Wenn eine der Parteien mit einer Entscheidung des Gerichts Erster Instanz, einschließlich des Familien- und Jugendgerichts, oder des Unternehmensgerichts nicht einverstanden ist, kann diese Partei beim Appellationshof Berufung einlegen. Der Appellationshof behandelt die Sache dann ein zweites Mal.

Was ist eine Berufung?

Wenn eine der Parteien mit einer Entscheidung des Gerichts Erster Instanz, inklusive des Familien- und Jugendgerichts, oder des Unternehmensgerichts nicht einverstanden ist, kann diese Partei beim Appellationshof Berufung einlegen.

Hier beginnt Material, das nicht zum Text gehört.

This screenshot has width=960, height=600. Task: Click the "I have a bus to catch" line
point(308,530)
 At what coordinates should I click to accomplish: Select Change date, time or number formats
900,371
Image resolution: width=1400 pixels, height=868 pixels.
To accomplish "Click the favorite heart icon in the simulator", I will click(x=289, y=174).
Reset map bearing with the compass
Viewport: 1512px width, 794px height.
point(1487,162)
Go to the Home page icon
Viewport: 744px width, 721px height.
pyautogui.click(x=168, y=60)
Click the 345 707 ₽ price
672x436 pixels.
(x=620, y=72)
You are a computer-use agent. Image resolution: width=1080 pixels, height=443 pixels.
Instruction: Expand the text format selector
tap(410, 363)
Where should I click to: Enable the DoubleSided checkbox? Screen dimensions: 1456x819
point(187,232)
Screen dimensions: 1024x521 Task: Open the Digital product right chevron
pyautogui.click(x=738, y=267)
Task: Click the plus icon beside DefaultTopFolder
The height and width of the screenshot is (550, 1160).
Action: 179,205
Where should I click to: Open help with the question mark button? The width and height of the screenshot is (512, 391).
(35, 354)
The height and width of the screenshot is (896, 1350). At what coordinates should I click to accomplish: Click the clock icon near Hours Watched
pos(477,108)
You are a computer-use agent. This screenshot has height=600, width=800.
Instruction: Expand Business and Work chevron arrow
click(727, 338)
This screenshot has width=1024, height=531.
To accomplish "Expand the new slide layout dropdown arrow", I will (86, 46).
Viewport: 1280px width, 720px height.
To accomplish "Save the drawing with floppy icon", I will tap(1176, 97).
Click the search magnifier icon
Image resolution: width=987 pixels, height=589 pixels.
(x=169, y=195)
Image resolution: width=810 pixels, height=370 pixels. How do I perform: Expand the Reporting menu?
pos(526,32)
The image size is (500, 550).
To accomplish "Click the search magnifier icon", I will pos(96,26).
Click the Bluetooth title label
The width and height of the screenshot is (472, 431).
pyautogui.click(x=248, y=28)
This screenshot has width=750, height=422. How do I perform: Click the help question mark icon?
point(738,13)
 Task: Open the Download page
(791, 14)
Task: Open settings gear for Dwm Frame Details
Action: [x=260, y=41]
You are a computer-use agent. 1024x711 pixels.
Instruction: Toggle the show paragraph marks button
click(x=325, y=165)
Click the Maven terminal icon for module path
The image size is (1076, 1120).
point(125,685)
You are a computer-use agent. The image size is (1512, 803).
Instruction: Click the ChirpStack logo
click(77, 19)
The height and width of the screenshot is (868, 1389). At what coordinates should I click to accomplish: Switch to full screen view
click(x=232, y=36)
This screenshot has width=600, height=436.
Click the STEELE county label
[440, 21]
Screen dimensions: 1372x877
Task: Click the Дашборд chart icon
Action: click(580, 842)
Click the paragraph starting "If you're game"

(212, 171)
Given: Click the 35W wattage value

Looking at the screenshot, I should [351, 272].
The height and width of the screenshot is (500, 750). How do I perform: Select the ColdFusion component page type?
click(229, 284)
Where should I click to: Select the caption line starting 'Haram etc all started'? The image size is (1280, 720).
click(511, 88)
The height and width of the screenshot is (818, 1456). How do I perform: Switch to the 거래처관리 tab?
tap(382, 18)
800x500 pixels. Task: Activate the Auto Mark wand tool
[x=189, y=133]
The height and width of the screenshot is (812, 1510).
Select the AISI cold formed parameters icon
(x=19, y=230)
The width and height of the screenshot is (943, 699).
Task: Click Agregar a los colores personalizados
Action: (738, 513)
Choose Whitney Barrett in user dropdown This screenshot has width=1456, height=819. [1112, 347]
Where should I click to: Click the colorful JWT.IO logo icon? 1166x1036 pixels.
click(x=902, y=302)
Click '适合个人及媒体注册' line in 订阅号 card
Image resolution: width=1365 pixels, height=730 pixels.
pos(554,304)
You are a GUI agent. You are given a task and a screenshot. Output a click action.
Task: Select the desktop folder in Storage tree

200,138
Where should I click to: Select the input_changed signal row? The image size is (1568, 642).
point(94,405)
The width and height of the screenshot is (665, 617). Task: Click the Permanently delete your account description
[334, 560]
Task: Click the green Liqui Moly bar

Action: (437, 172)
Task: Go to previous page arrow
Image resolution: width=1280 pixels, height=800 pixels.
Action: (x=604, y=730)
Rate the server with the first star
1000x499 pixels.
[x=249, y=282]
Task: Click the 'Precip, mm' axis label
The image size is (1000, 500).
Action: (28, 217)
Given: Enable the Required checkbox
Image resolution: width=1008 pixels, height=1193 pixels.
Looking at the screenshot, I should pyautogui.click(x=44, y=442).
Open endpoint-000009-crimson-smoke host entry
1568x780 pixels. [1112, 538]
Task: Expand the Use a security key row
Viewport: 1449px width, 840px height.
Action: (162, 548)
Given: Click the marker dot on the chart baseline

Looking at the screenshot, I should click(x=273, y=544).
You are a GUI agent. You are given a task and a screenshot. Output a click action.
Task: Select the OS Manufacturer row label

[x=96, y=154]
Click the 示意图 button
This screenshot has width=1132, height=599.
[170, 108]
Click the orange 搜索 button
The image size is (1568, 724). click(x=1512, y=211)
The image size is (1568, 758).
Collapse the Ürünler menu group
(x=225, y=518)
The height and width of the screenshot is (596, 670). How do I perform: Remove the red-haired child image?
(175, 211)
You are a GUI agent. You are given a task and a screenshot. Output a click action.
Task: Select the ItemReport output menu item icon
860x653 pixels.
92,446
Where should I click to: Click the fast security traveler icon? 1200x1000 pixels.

Der Appellationshof behandelt die Sache dann ein zweites Mal.

Jede Partei – der Verurteilte, die Zivilpartei, die klagende Partei, die beklagte Partei oder die Staatsanwaltschaft – darf Berufung einlegen, außer in den Fällen, in denen keine Berufung möglich ist.

Wie verläuft eine Berufung?

Eine Berufung in Zivilsachen kann auf verschiedene Arten eingelegt werden:

  • per Gerichtsvollzieherurkunde, zugestellt an die Gegenpartei
  • per kontradiktorischen Antrag, hinterlegt bei der Kanzlei des Appellationshofes
  • in den durch das Gesetz bestimmten Fällen, per Einschreiben
  • per Schlussantrag gegen eine Partei, die bereits Verfahrenspartei in der Berufungsinstanz ist.

Die Berufungsschrift muss gewisse durch das Gesetz bestimmte Vermerke beinhalten sowie innerhalb einer bestimmten Frist eingereicht werden.

Das Berufungsverfahren ist größtenteils dasselbe, wie das Verfahren vor dem ersten Richter.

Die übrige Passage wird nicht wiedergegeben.